→ WHAT THE TASK REQUIRES
Return every line below exactly as written.

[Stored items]
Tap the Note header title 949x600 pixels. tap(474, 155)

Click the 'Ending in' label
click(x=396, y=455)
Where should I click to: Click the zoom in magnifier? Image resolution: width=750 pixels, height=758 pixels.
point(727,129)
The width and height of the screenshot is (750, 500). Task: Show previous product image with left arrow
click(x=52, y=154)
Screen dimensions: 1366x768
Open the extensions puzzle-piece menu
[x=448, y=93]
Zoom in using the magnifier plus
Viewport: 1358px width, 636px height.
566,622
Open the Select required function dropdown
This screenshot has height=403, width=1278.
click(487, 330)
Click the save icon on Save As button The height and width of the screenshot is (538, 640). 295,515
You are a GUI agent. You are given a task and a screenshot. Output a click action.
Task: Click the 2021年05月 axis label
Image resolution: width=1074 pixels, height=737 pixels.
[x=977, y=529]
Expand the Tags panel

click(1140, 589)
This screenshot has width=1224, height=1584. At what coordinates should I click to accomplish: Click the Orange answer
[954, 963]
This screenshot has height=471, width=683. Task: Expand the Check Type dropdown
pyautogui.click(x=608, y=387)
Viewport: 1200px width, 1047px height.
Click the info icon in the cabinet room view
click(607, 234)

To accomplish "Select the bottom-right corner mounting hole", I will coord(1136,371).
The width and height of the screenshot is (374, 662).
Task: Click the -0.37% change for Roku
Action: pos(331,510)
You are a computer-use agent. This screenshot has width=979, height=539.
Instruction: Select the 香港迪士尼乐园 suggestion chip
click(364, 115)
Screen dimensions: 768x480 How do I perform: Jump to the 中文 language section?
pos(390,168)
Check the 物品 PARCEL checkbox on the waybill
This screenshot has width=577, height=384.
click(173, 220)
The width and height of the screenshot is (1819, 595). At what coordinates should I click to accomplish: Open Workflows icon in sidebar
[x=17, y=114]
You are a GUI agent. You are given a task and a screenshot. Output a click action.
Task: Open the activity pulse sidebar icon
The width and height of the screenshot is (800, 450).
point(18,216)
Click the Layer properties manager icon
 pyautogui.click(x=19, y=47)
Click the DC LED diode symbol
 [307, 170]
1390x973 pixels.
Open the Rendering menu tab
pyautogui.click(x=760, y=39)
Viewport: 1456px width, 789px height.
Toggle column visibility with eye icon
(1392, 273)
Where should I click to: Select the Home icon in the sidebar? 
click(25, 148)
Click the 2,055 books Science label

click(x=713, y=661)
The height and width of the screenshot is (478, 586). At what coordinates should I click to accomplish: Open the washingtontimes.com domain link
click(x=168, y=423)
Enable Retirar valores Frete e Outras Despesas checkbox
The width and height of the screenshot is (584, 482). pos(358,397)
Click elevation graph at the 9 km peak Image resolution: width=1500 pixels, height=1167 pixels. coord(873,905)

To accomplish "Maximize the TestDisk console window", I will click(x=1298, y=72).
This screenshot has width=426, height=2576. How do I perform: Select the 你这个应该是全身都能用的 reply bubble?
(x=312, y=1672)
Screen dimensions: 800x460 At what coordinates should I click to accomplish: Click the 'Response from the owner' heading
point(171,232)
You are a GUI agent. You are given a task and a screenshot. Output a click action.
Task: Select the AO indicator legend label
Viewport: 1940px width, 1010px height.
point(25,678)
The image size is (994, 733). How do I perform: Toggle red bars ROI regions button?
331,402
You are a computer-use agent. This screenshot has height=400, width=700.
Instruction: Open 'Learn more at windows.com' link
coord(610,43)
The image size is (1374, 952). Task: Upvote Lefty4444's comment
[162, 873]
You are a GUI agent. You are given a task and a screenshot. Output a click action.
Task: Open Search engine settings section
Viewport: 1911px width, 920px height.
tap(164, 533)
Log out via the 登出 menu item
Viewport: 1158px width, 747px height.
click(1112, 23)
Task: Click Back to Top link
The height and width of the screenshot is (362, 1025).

→ RESPONSE TO THE EXERCISE
Tap the Note header title 949x600 pixels. tap(474, 155)

Click the 'Ending in' label
click(x=396, y=455)
Where should I click to: Click the zoom in magnifier? Image resolution: width=750 pixels, height=758 pixels.
point(727,129)
The width and height of the screenshot is (750, 500). Task: Show previous product image with left arrow
click(x=52, y=154)
Screen dimensions: 1366x768
Open the extensions puzzle-piece menu
[x=448, y=93]
Zoom in using the magnifier plus
Viewport: 1358px width, 636px height.
566,622
Open the Select required function dropdown
This screenshot has height=403, width=1278.
click(487, 330)
Click the save icon on Save As button The height and width of the screenshot is (538, 640). 295,515
You are a GUI agent. You are given a task and a screenshot. Output a click action.
Task: Click the 2021年05月 axis label
Image resolution: width=1074 pixels, height=737 pixels.
[x=977, y=529]
Expand the Tags panel

click(1140, 589)
This screenshot has width=1224, height=1584. At what coordinates should I click to accomplish: Click the Orange answer
[954, 963]
This screenshot has height=471, width=683. Task: Expand the Check Type dropdown
pyautogui.click(x=608, y=387)
Viewport: 1200px width, 1047px height.
Click the info icon in the cabinet room view
click(607, 234)

To accomplish "Select the bottom-right corner mounting hole", I will coord(1136,371).
The width and height of the screenshot is (374, 662).
Task: Click the -0.37% change for Roku
Action: pos(331,510)
You are a computer-use agent. This screenshot has width=979, height=539.
Instruction: Select the 香港迪士尼乐园 suggestion chip
click(364, 115)
Screen dimensions: 768x480 How do I perform: Jump to the 中文 language section?
pos(390,168)
Check the 物品 PARCEL checkbox on the waybill
This screenshot has width=577, height=384.
click(173, 220)
The width and height of the screenshot is (1819, 595). At what coordinates should I click to accomplish: Open Workflows icon in sidebar
[x=17, y=114]
You are a GUI agent. You are given a task and a screenshot. Output a click action.
Task: Open the activity pulse sidebar icon
The width and height of the screenshot is (800, 450).
point(18,216)
Click the Layer properties manager icon
 pyautogui.click(x=19, y=47)
Click the DC LED diode symbol
 [307, 170]
1390x973 pixels.
Open the Rendering menu tab
pyautogui.click(x=760, y=39)
Viewport: 1456px width, 789px height.
Toggle column visibility with eye icon
(1392, 273)
Where should I click to: Select the Home icon in the sidebar? 
click(25, 148)
Click the 2,055 books Science label

click(x=713, y=661)
The height and width of the screenshot is (478, 586). At what coordinates should I click to accomplish: Open the washingtontimes.com domain link
click(x=168, y=423)
Enable Retirar valores Frete e Outras Despesas checkbox
The width and height of the screenshot is (584, 482). pos(358,397)
Click elevation graph at the 9 km peak Image resolution: width=1500 pixels, height=1167 pixels. coord(873,905)

To accomplish "Maximize the TestDisk console window", I will click(x=1298, y=72).
This screenshot has width=426, height=2576. How do I perform: Select the 你这个应该是全身都能用的 reply bubble?
(x=312, y=1672)
Screen dimensions: 800x460 At what coordinates should I click to accomplish: Click the 'Response from the owner' heading
point(171,232)
You are a GUI agent. You are given a task and a screenshot. Output a click action.
Task: Select the AO indicator legend label
Viewport: 1940px width, 1010px height.
point(25,678)
The image size is (994, 733). How do I perform: Toggle red bars ROI regions button?
331,402
You are a computer-use agent. This screenshot has height=400, width=700.
Instruction: Open 'Learn more at windows.com' link
coord(610,43)
The image size is (1374, 952). Task: Upvote Lefty4444's comment
[162, 873]
You are a GUI agent. You are given a task and a screenshot. Output a click action.
Task: Open Search engine settings section
Viewport: 1911px width, 920px height.
tap(164, 533)
Log out via the 登出 menu item
Viewport: 1158px width, 747px height.
click(1112, 23)
Task: Click Back to Top link
The height and width of the screenshot is (362, 1025).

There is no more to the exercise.